14. The question which arises is, therefore, whether the improper use made of the entries by the Court of Appeal is a sufficient reason why the Judicial Committee should recommend interference with the judgment and sentence. In their Lordships' opinion, it is not such a reason. They have already stated that they have no ground for doubting that the trial Judge properly convicted and sentenced Dal Singh. He then had an appeal heard by the proper Court and the sentence was confirmed by that Court, The conditions of the Code as to jurisdiction have thus been complied with.
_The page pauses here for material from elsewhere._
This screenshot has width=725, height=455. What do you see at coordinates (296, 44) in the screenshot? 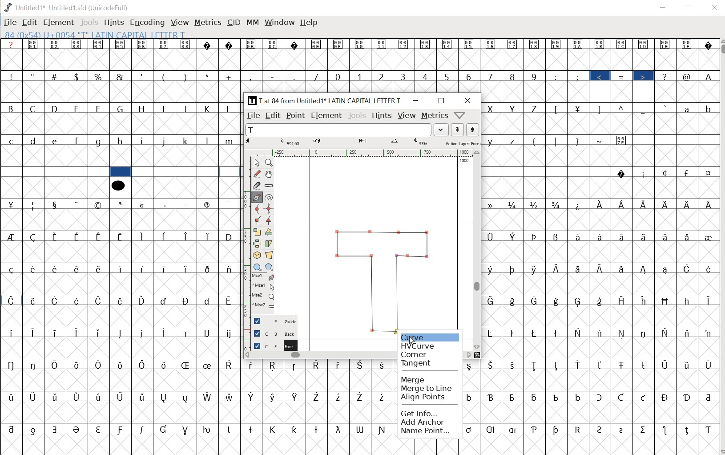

The Court of Appeal had before it evidence on which it placed reliance and on which it could properly have based its affirmance and contirmation of the conviction. It plainly went wrong in using the diary. Now it is true that error in procedure may be of a character so grave as to warrant the interference of the Sovereign. Such error may, for example, deprive a man of a constitutional or statutory right to be tried by a jury, or by some particular tribunal. Or it may have carried to such an extent as to cause the outcome of the proceedings, to be contrary to fundamental principles which justice requires to be observed. Even if their Lordships thought the accused guilty, they would not hesitate to recommend the exercise of the prerogative, were such the case. But where the error consists only in the fact that evidence has been improperly admitted, which was not essential to a result which might have been come to wholly independently of it, the case is different. The dominant question is the broad one whether substantial justice has been done, and, if substantial justice has been done, it is contrary to the general practice to advise the Sovereign to interfere with the result. The point in the present appeal in therefore whether, looking at the proceedings as a whole and taking into account what has properly been proved, the conclusion come to has been a just one.
15. In the result their Lordships will therefore humbly advise His Majesty that the appeal should be dismissed. There will, as hitherto has been usual in such cases, be no order as to costs.